Product design consultancy Renfrew Group in partnership with the NHS has unveiled a wheelchair system – Chair4Life (C4L) – that ‘grows’ with a disabled child as he or she journeys into adulthood.
“We believe we’ve developed an innovative, modular wheelchair that’s truly adaptable to an individual’s changing needs and addresses the physical and social demands of 80 per cent of paediatric, powered wheelchair users aged 4 to 18 years old,” says Bruce Renfrew, the company’s design director.
The Renfrew design team adopted a user-centred design approach and engaged ergonomics consultancy David Hitchcock Ltd to provide reactive input into the C4L project. User groups also provided invaluable feedback that helped inform the design.

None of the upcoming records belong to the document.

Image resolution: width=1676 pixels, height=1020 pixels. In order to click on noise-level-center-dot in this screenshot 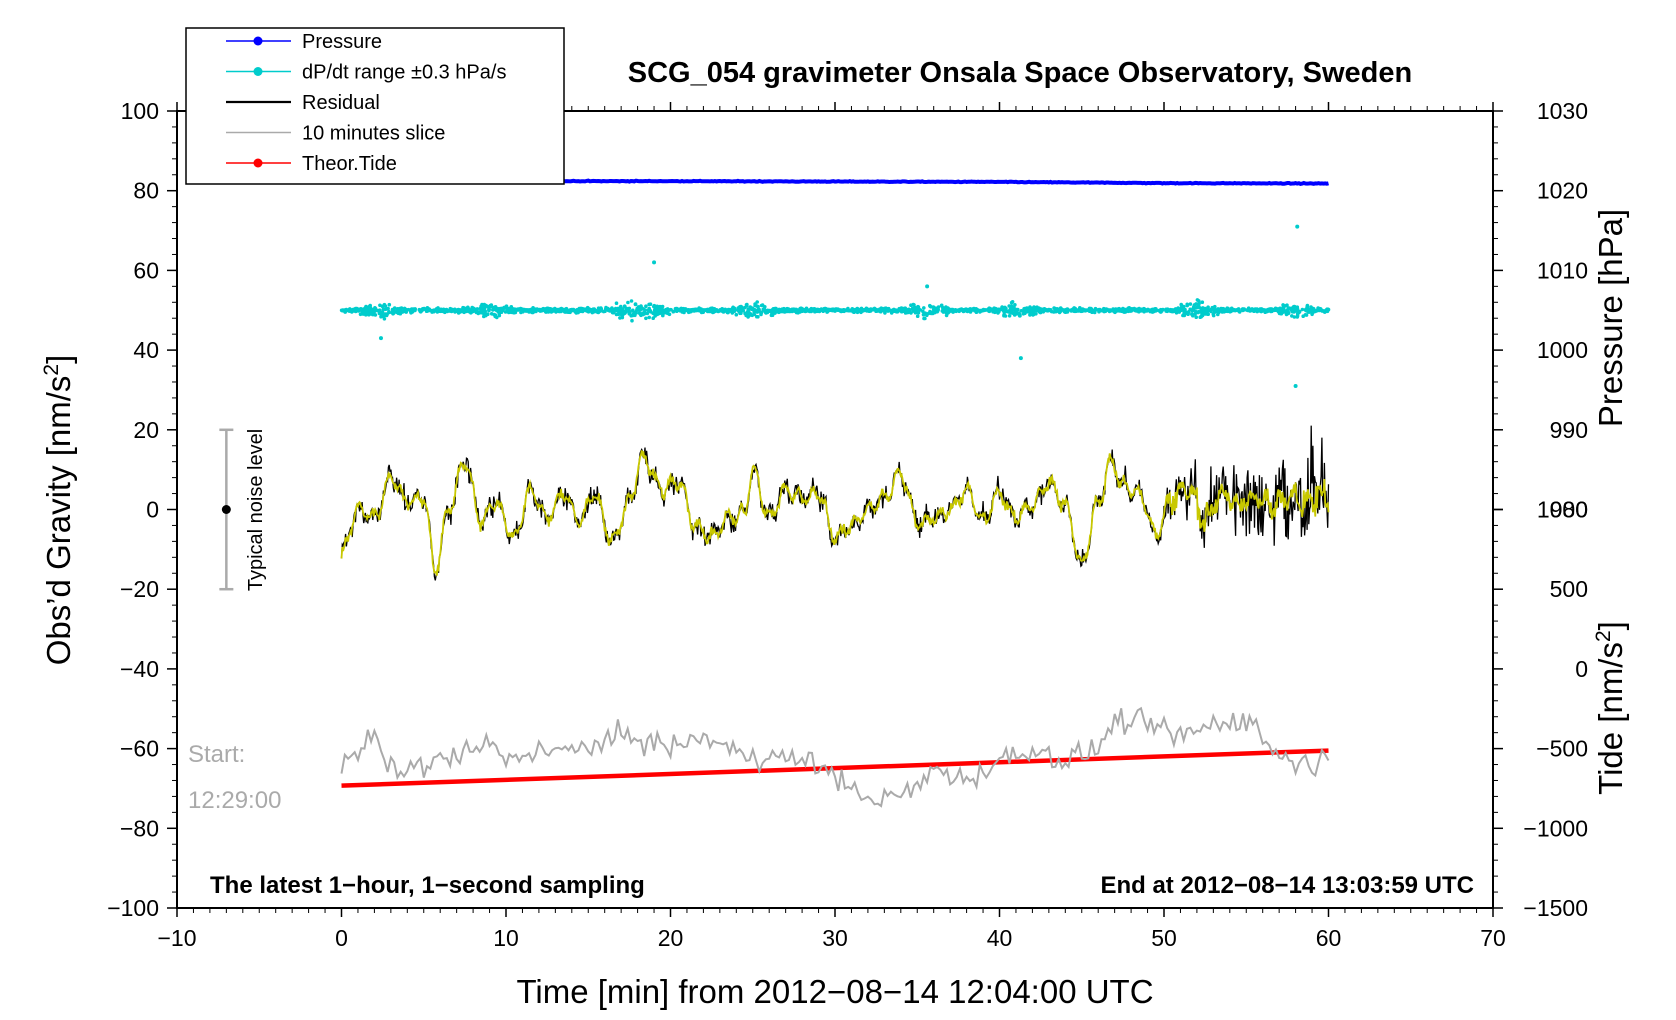, I will do `click(226, 510)`.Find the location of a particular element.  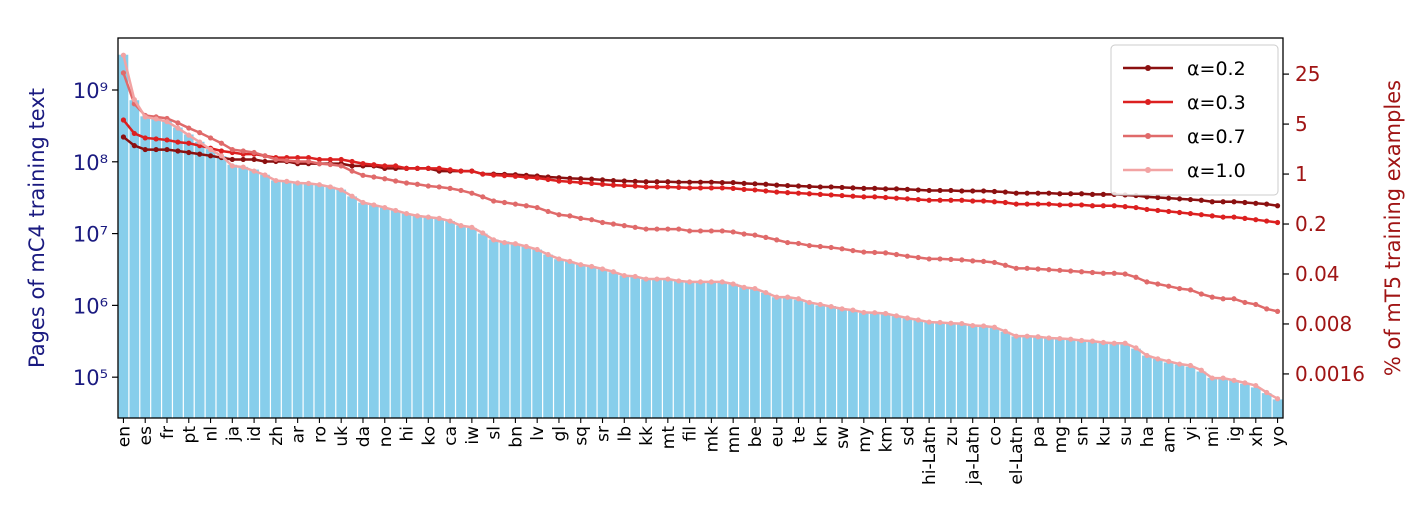

x-tick-label: kn is located at coordinates (821, 436).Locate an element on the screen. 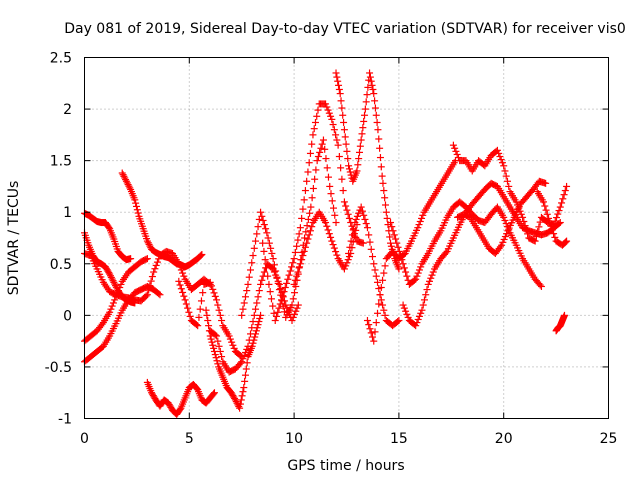 Image resolution: width=640 pixels, height=480 pixels. series-track-q is located at coordinates (466, 244). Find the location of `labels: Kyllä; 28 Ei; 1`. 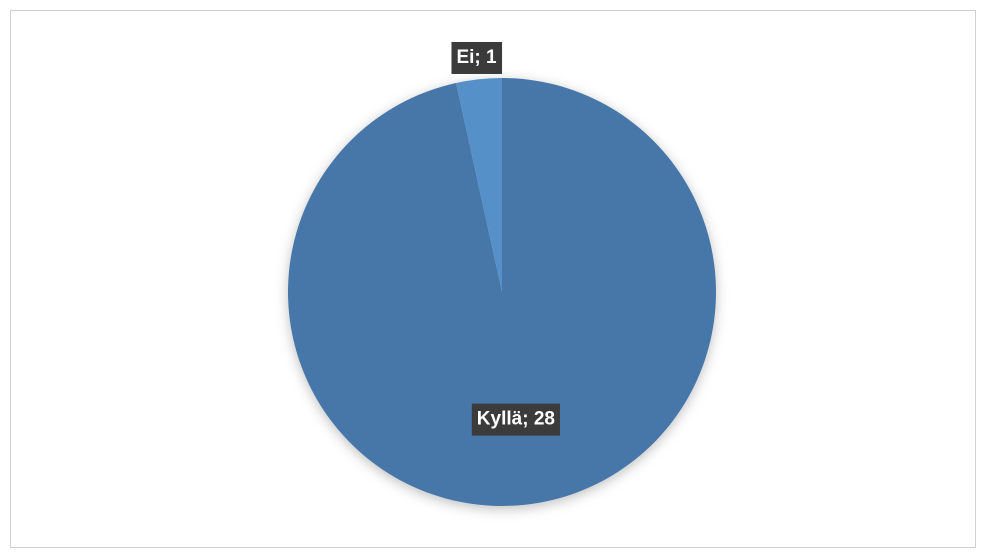

labels: Kyllä; 28 Ei; 1 is located at coordinates (506, 238).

ProEngineer was used exclusively for the CAD modelling of the mechanical systems and the aesthetic parts whilst renderings were carried out in Autodesk VREDPro 2014 and Octane Render. Most of the prototyping was done in-house using high speed CNC machining in aluminium, plastics and metal fabrications.
“We have an extensive workshop facility including a pattern shop, tool room, mould shop auto-studio and various fabrication studios and assembly areas, so we can tackle most things our clients throw at us,” says Renfrew.
In terms of manufacturing, the consultancy is currently negotiating with a number of interested parties. “The automotive industry is showing a keen interest especially as the designs have been configured to allow for both batch manufacturing and higher volume production.”